Found the mom. (It's a joke)

 

For God's sake stop spreading this message. You'll be the reason for their unhappiness and even more distance from religion. 

 

For OP, PLEASE don’t GO BACK TO HER. Also, your husband has failed you. Just like your mother. You seem educated, enough that you previously had a job. Get back at it. (I'm hoping you already work since your husband was in debt? If not, find a way to save up money for rent. File for khula soon and leave the husband. He doesn't deserve you. 

You have this right for a reason. If you stay in this marriage, it'll cause you harm, it'll make things worse. I would even suggest counseling but it's not for free, so id suggest getting away from this whole situation first.  Also please take your siblings and other family members into confidence. 

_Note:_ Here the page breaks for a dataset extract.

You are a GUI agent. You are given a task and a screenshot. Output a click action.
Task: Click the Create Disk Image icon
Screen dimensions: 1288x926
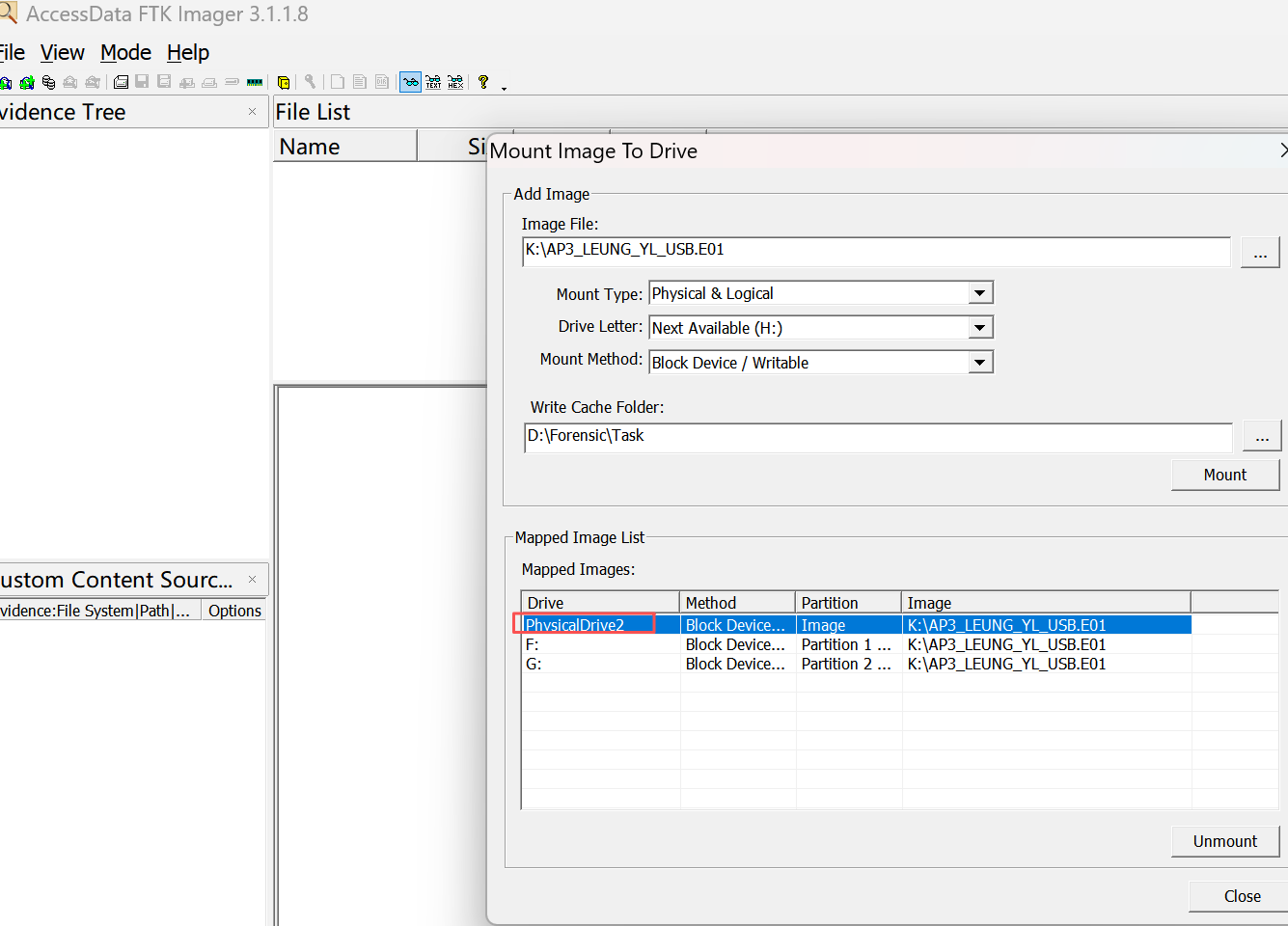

I'm Hoping that they support you, but if they don't, forget them. If they won't respect your decision to save yourself they don't deserve respect from you. 

 

This is coming from a child of an abusive household. I tell my mom Everytime, if she'd left my dad when he showed signs of emotional and physical abuse when I was young (everything that I also witnessed) I wouldn't have ever questioned her decisions, knowing fully well how I used to scream as a 3 year old child to let my mother go when my father would do this. 

 I'm scared it might get abusive.  I'm hoping you have the courage, never forget there are other people who don't need to be blood family, but can become family. 

May Allah help you and give you courage (not sabr, because that gets you no where in situations like these. No one changes, not even after a lifetime).

 

 

Sorry I didn't read the part about you leaving your husband. But I would strongly suggest you get away from them and get a khula.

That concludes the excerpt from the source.